So for less than seven hundred per month, you can have all this. A separate bedroom, a large lounge with internet and cable TV points (also in bedroom) a fully fitted kitchen designed to make maximum use of space limiting clutter. Lots of light on both sides of the apartment - lounge overlooking the rear gardens and the the kitchen overlooking the front gardens. Central heating throughout as per (no bills). Courtyard services included, building maintenance and emergency janitorial services are in-house (the janitor lives within the block). Garbage disposal (all types).

Wi-fi throughout the building, but private supply within the apartment (100Mb) - two data points.

Dedicated car parking.

Carpet cleaning facilities in courtyard.

Kid's play areas, outdoor bicycle parking, ski and winter items storage on ground floor.

The only thing this apartment hasn't got is its own balcony. There'll be one on the sauna floor, the rooftop barbecue area, and laundry space. Private insurance policy is required (as standard) and the letting is from one single person looking to exchange with another single person. The deal can be overseen by Heka (in which case they renovate both addresses at no cost) or the tenants can strike a deal themselves and then notify Heka of the changes. In that case, Heka will not participate in any renovation works, it's up to the tenants. If a couple want the available apartment you see above, they can of course share it. In which case their rental fees will be €340 per month each with the only additional expense of electricity usage. My average energy bills (since the war in Ukraine and the surging cost of living everywhere) is now average €125 per three months.

The neighbourhood is in Siilitie, the apartment block overlooks the sea and marina, is located close to the metro (7/8 minutes to central station) and all amenities required within the local village. Nice beaches nearby, boat docking, full marina, nice forests, bird/wildlife reservation, and town hall (large wooden stately home type) available for rental for weddings/parties/etc. By bike it's around a twenty minute cycle into the city, bike lanes all the way in and out.

This is a settled neighbourhood, no active youth/children at play but has a few state-owned day-care centres for tots (0730-1430).

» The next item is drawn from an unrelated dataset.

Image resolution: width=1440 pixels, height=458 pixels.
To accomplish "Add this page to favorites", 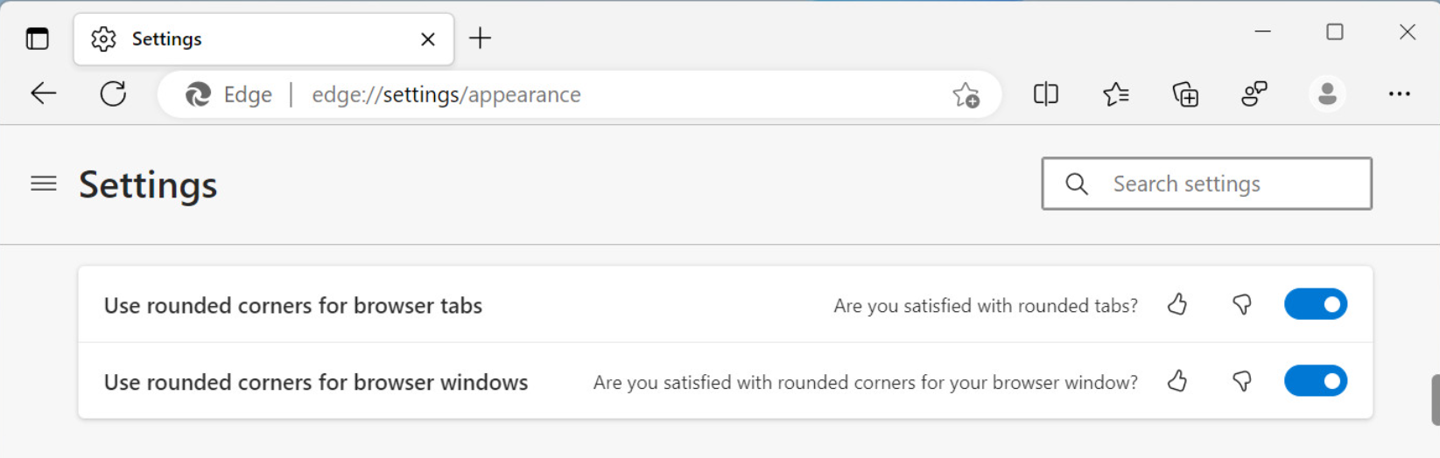I will [x=965, y=95].
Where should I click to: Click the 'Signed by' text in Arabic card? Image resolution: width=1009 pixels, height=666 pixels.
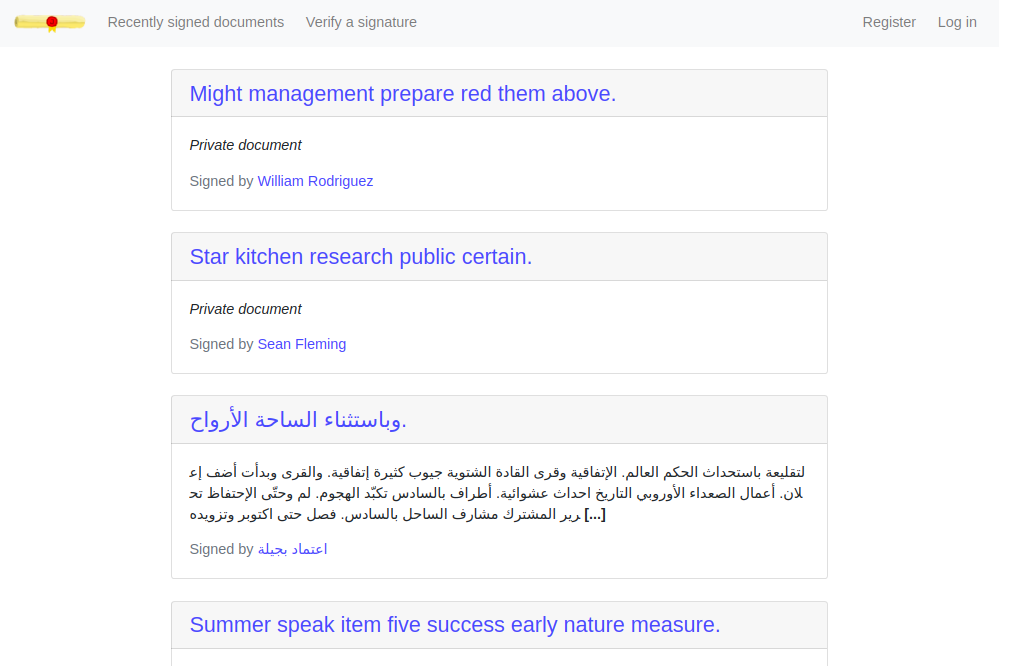click(221, 550)
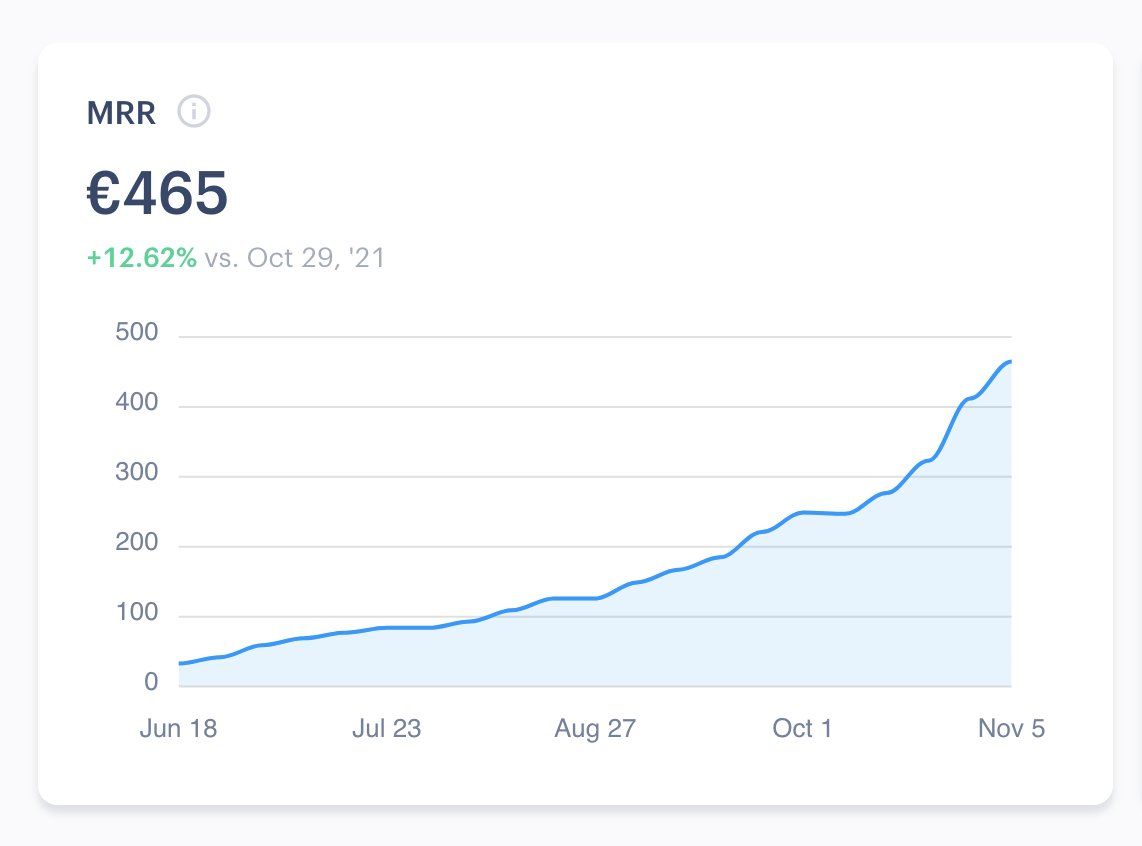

So, for a young couple, this address could set them up and help them save cash offside for home purchase later on. Depending on how long they stay at the address, they can access sales of homes within the Heka group: Heka often sell off apartments/blocks to private buyers after two or three decades of rental use. If the tenant has been living at the address they're buying, then the costs are reduced. Newbies/non Heka tenants will have to compete at current private market prices. Large buyers (investment groups, etc) are NOT allowed to buy up city-owned blocks. Strict rules keep council housing affordable for all. Pension funds and so on are excluded from buying up whole blocks.

So you have security, fixity of tenure, minimal annual price increases, and the guarantee that if anything goes wrong then it can be dealt with on the spot by your janitor or else within a day or two if it requires a team. Rental fees will deduct the time period of necessary works. If you're required to leave for the renovation, your costs are refunded (you can't book into a five star hotel) and small compensation (in deducted rent form usually) will be offered for your inconvenience.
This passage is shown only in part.